• **Source excerpt**:
-- -- --
Bug #101310 partition by key distribute unbalance for utf8
Submitted: 26 Oct 2020 4:39 Modified: 26 Oct 2020 5:54
Reporter: phoenix Zhang (OCA) Email Updates:
Status: Verified Impact on me:
None 
Category:MySQL Server: Partitions Severity:S3 (Non-critical)
Version:8.0.21, 8.0.22 OS:Any
Assigned to: CPU Architecture:Any
Tags: partition

[26 Oct 2020 4:39] phoenix Zhang
Description:
When create partition table with charset utf8, the data distribute is not good

How to repeat:
First, use an python script to generate data:

$ cat gen_data.py 
file = open("/tmp/a.txt","w")

for i in range(1,10000):
  file.write(str(i))
  file.write('|')
  file.write(str(i))
  file.write('\n')
file.close()
phoenix@phoenix-Latitude-5491:~/test$ python gen_data.py 

Then, connect to mysql, create 2 tables, and load data:
mysql> create table t1 (c1 varchar(64) primary key, c2 int) engine=innodb charset utf8 partition by key(c1) partitions 4;
Query OK, 0 rows affected, 1 warning (0.17 sec)
-- -- --
• **Material provided**:

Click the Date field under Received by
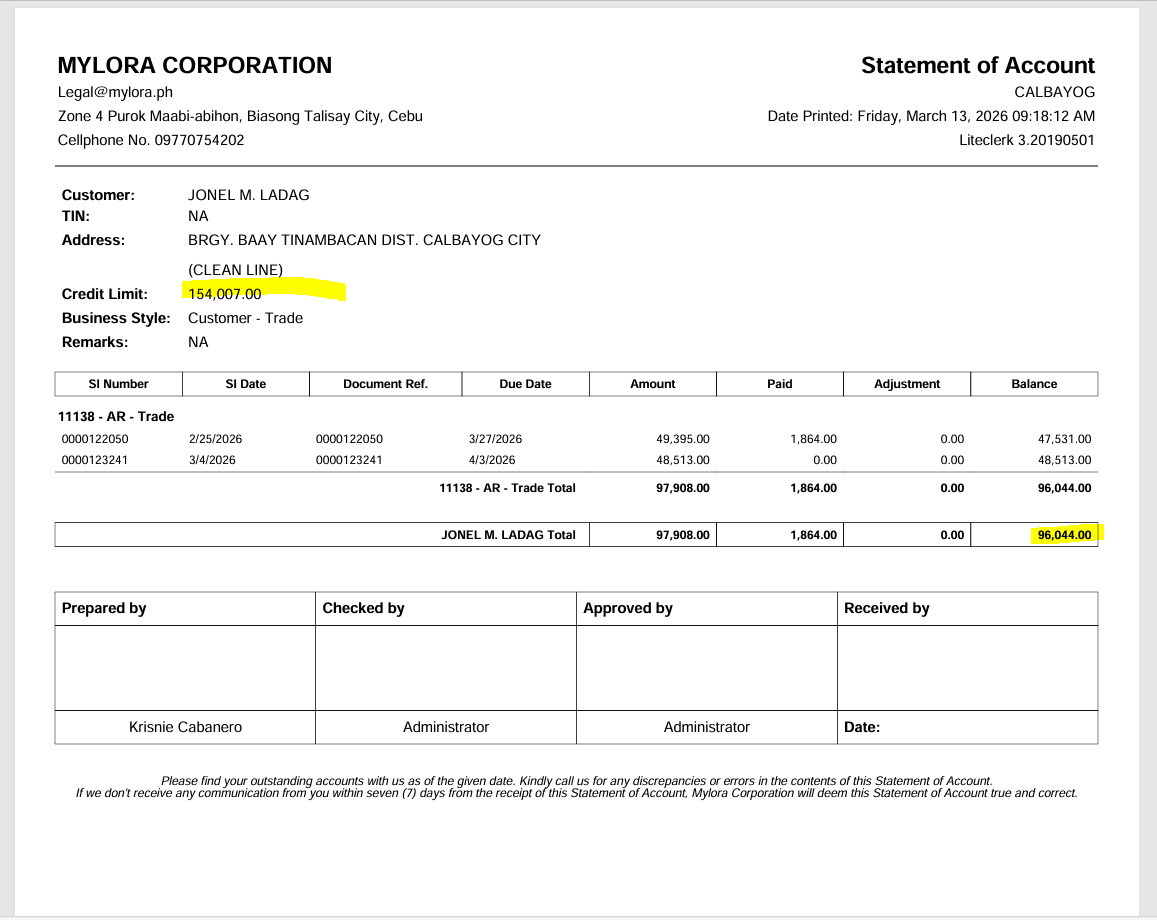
-- -- --
• **Given exercise 1**:
Update the bug report by writing out everything from "[26 Oct 2020" down to "file.write('|')" with "partition table" changed to "partitioned table".
• **Given exercise 2**:
Write what comes next in the bug report about unbalanced key partitioning, starting after its last line.

• **Exercise result 1**:
[26 Oct 2020 4:39] phoenix Zhang
Description:
When create partitioned table with charset utf8, the data distribute is not good

How to repeat:
First, use an python script to generate data:

$ cat gen_data.py 
file = open("/tmp/a.txt","w")

for i in range(1,10000):
  file.write(str(i))
  file.write('|')

• **Exercise result 2**:
mysql> create table t2 (c1 varchar(64) primary key, c2 int) engine=innodb charset utf8mb4 partition by key(c1) partitions 4;
Query OK, 0 rows affected (0.22 sec)

mysql> load data infile '/tmp/a.txt' into table t1 fields terminated by '|';
Query OK, 9999 rows affected (3.50 sec)
Records: 9999  Deleted: 0  Skipped: 0  Warnings: 0

mysql> load data infile '/tmp/a.txt' into table t2 fields terminated by '|';
Query OK, 9999 rows affected (3.85 sec)
Records: 9999  Deleted: 0  Skipped: 0  Warnings: 0

Then, check data distribute, it quite bad for utf8:
mysql> select count(*) from t1 partition(p0);
+----------+
| count(*) |
+----------+
|     3376 |
+----------+
1 row in set (0.01 sec)

mysql> select count(*) from t1 partition(p1);
+----------+
| count(*) |
+----------+
|      312 |
+----------+
1 row in set (0.01 sec)

mysql> select count(*) from t1 partition(p2);
+----------+
| count(*) |
+----------+
|     5999 |
+----------+
1 row in set (0.01 sec)

mysql> select count(*) from t1 partition(p3);
+----------+
| count(*) |
+----------+
|      312 |
+----------+
1 row in set (0.01 sec)

mysql> select count(*) from t2 partition(p0);
+----------+
| count(*) |
+----------+
|     2500 |
+----------+
1 row in set (0.01 sec)

mysql> select count(*) from t2 partition(p1);
+----------+
| count(*) |
+----------+
|     2500 |
+----------+
1 row in set (0.01 sec)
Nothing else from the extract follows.